## [TEXT UNDER STUDY]
'''
I am a talent groupie. You might as well know that about me. Not a Hollywood groupie, a talent groupie.
By which I mean I respect talent more than anything. I have known many very famous people. I liked some of them, some of them I didn't. I didn't like them because they were famous.
My Dudley, Dudley Moore, I loved him dearly. He was famous, yes, but such a talented man. A great musician. Wonderful comedian, actor. And a good man. A very good man.
I have known many Hollywood legends and have not liked many of them. Cecil B. DeMille I did not like. He was a very strange man.
I had a very small part in his film Samson and Delilah. You can see me in the movie. I am standing behind Hedy Lamarr and they put this wig on me with blonde curls that made me look like a cocker spaniel.
There were 300 extras in this scene, who had to start running when Samson pulled down the temple. I asked DeMille if we could have a rehearsal, because all these extras were running by and I didn't want to be trampled. But he refused, and he did the scene. And as you know, anytime you fear anything, that is when it happens. I did get trampled. And I got hurt. It was terrible. I went home and never came back and that was the end of my acting career.
DeMille was Hollywood. He was a concept. He was an ugly, bald man in riding britches with a whip. He wanted terror, he wanted confusion.
I knew Sinatra. People think many things of him. But he could be a very generous, very good man. He saved Lee J. Cobb's life. Lee and his wife Mary were dear friends of mine. Lee had a series of heart attacks and couldn't recuperate. It was a bad time for him, after the Unamerican thing.
He became very ill, and was nearly broke. Sinatra got him an apartment, a gorgeous apartment, on Fountain Avenue in Hollywood. With a house boy! And Lee gradually got better.
'''
## [Stored records]
'''
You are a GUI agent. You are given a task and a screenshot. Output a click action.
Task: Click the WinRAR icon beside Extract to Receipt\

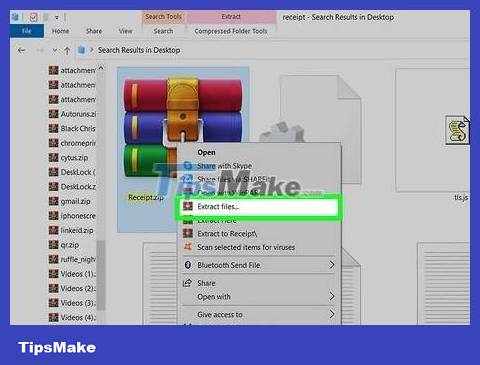click(x=188, y=233)
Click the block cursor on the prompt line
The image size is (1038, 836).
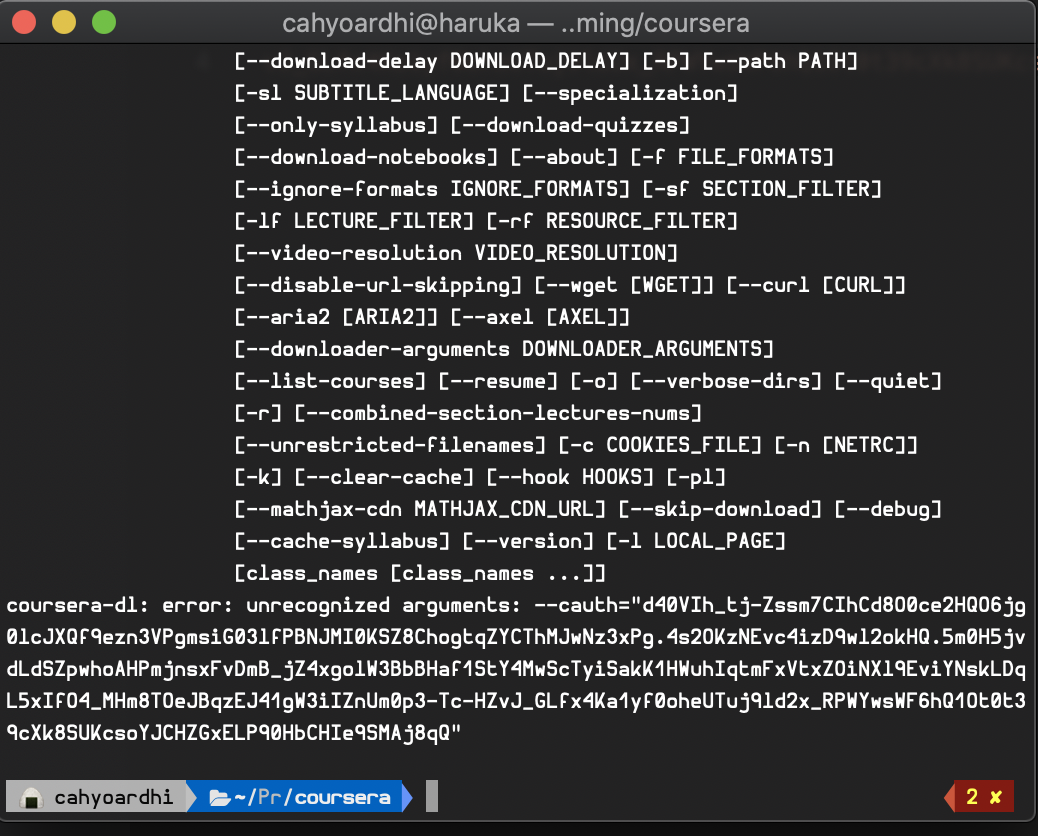click(x=432, y=795)
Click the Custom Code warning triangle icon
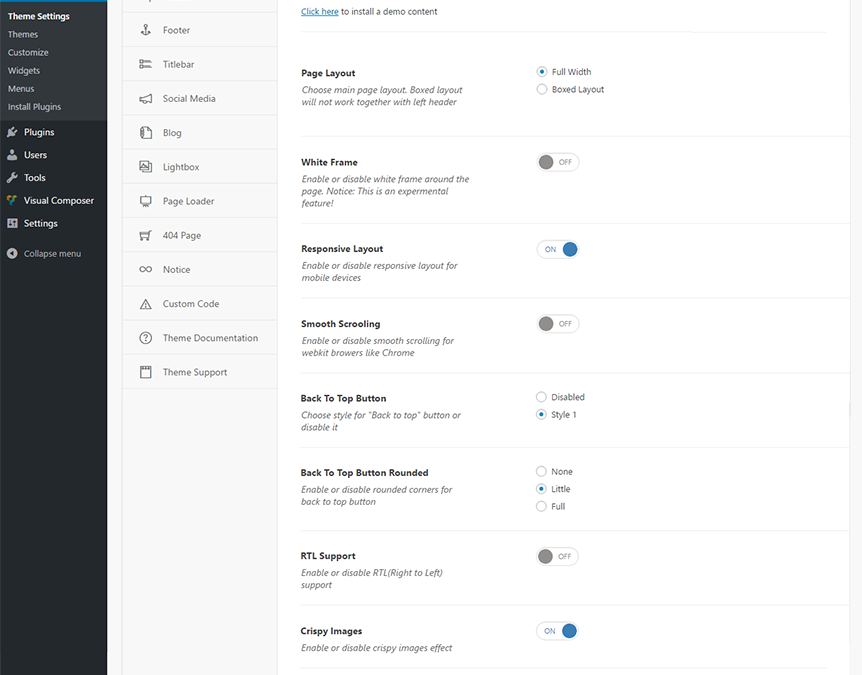The height and width of the screenshot is (675, 862). tap(146, 304)
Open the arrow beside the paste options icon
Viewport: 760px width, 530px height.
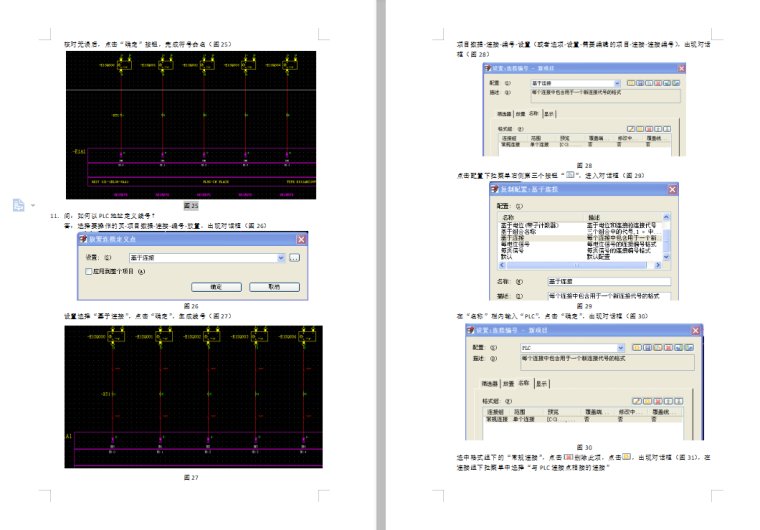coord(32,206)
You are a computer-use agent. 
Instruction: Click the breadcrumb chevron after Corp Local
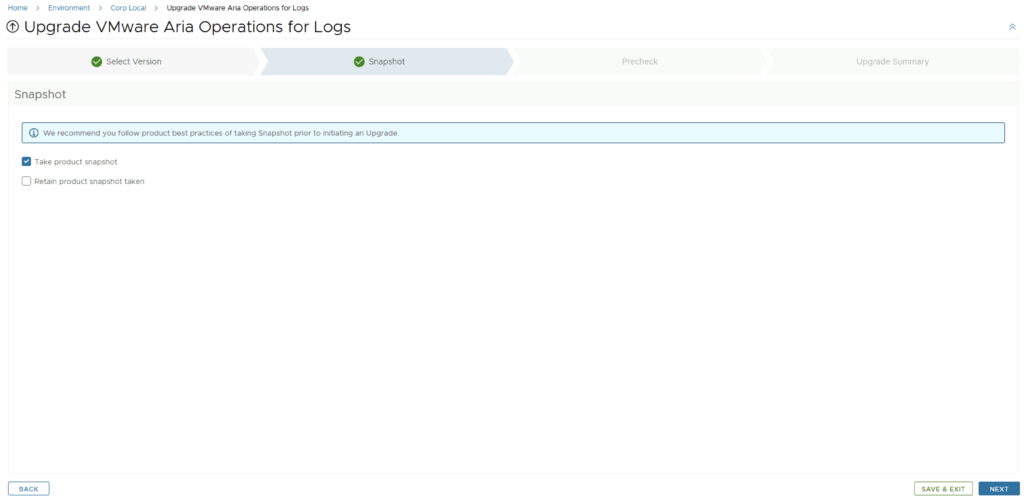[156, 8]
'''
## [EXERCISE INSTRUCTIONS]
**a.** List every real person named in the passage about Hollywood talent, leaving out film characters such as Samson.
**b.** Carry the passage about Hollywood talent forward from its final sentence.
The entries shown above were taken from a separate source.

## [ANSWERS BY ITEM NUMBER]
**a.** Dudley Moore, Cecil B. DeMille, Hedy Lamarr, Sinatra, Lee J. Cobb, Mary (Lee J. Cobb's wife)

**b.**
Years go by. I was reunited with my David. [The late actor David Wayne]. And he was dying. Of lung cancer. I wrote another letter to Sinatra. I wrote, "Our David is dying. Write him a letter to show him all the wonderful things he thought about you his whole life are true."
And he did. Makes me cry. It was a wonderful letter. I can remember it:
"Hey Buddy, Wilbur is still going strong --" Wilbur probably the name for the genitals -- "and I'm glad you're going well, and glad you got Else back."
He wrote wonderful stuff. And I know he did terrible things, but he did wonderful things, too. This is certifiable. I still have that letter.
Chaplin. He was the most famous man in the world at one time. There was no awe in meeting Chaplin. He was the most egomaniacal man I have ever met. I went to a party. He was there with [his wife] Oona. She was very pregnant. Charlie was telling story after story, and wonderfully acting them out. And Oona kept saying, "Charlie, I need to go home." And he kept telling stories.
I felt sorry for Oona, more sorry than I was entertained by Charlie Chaplin.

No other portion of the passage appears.